Por maioria de votos, os ministros do Supremo Tribunal Federal (STF)
deram provimento parcial a um Recurso Extraordinário (RE 563708), com
repercussão geral, no sentido de garantir que não haja redução nos
vencimentos de servidores públicos do Estado do Mato Grosso do Sul
admitidos antes da Emenda Constitucional 19/1998. No entanto, o Plenário
deixou claro que esses servidores não têm direito adquirido ao regime
jurídico que vigorava antes dessa norma.
A EC 19/98 alterou o inciso XIV do artigo 37 da Constituição Federal e
passou a determinar que “os acréscimos pecuniários percebidos por
servidor público não serão computados nem acumulados para fim de
concessão de acréscimos ulteriores”. Com isso, a Lei Estadual nº
2.157/2000 passou a prever a incidência do adicional por tempo de
serviço apenas sobre o vencimento (salário-base), e não mais sobre a
remuneração (vencimento e vantagens), como anteriormente. Os servidores
sul-mato-grossenses recorreram então contra o Estado com o objetivo de
manter a remuneração como base de cálculo do adicional.

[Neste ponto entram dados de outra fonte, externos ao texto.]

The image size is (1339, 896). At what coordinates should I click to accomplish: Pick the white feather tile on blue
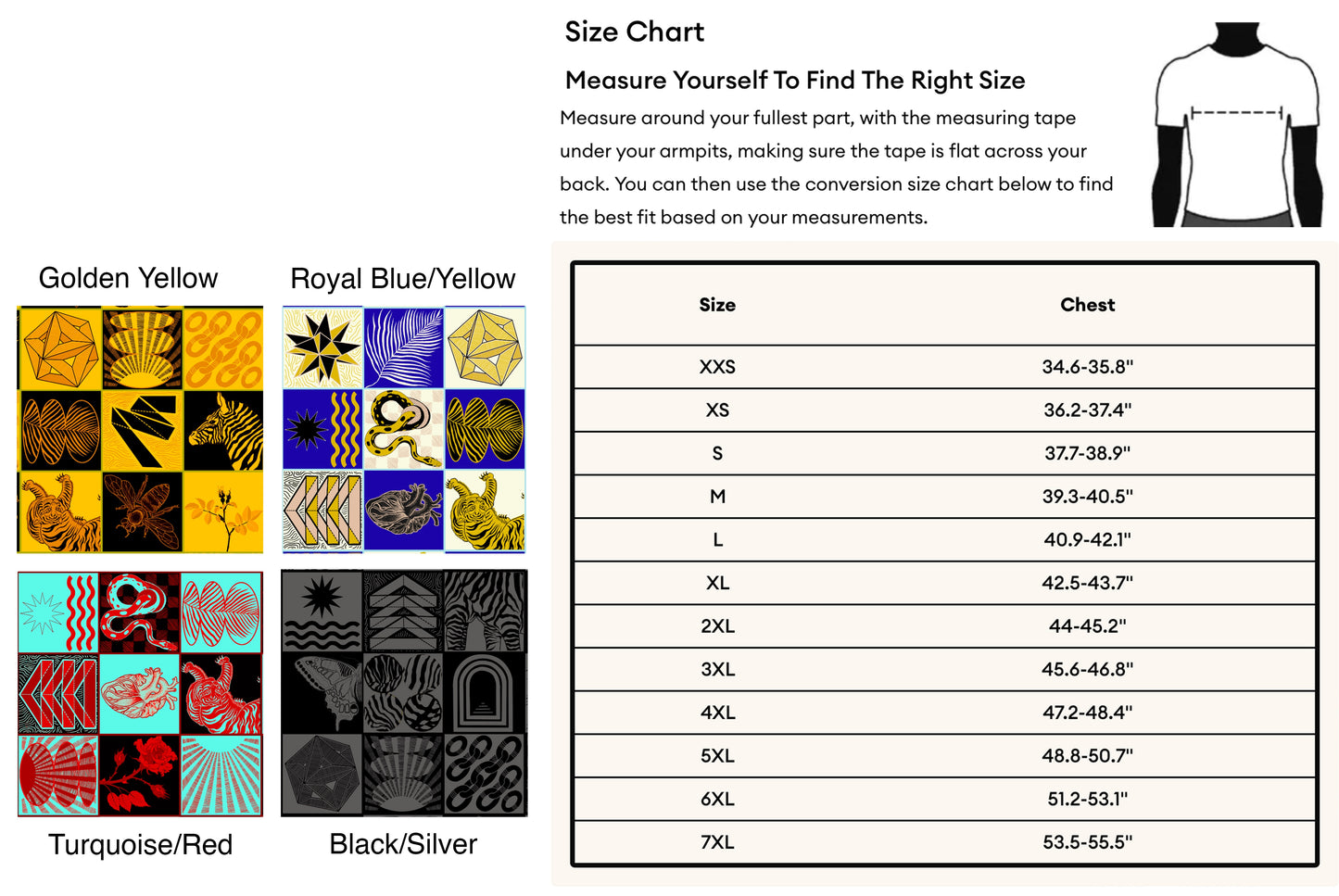coord(404,347)
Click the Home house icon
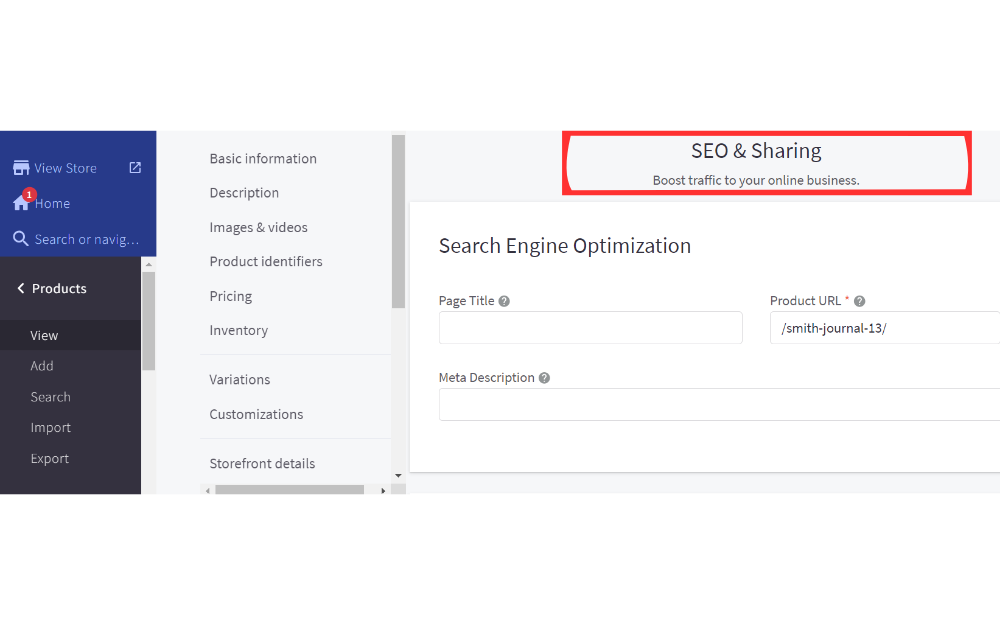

Em sessão realizada em outubro de 2009, a ministra Cármen Lúcia,
relatora do caso, lembrou que a jurisprudência do STF não reconhece o
direito adquirido a regime jurídico de servidor público, mas também
destacou que não é permitida a redução salarial. Na ocasião, ela
apresentou seu voto no sentido de negar provimento ao RE interposto pelo
governo do Mato Grosso do Sul e, dessa forma, manteve a decisão do
Tribunal de Justiça daquele Estado, que, acolhendo parcialmente apelação
dos servidores públicos, manteve a remuneração como base de cálculo até
a edição da lei estadual que introduziu a alteração. Seu voto foi
acompanhado, naquela sessão, pelo ministro Ricardo Lewandowski.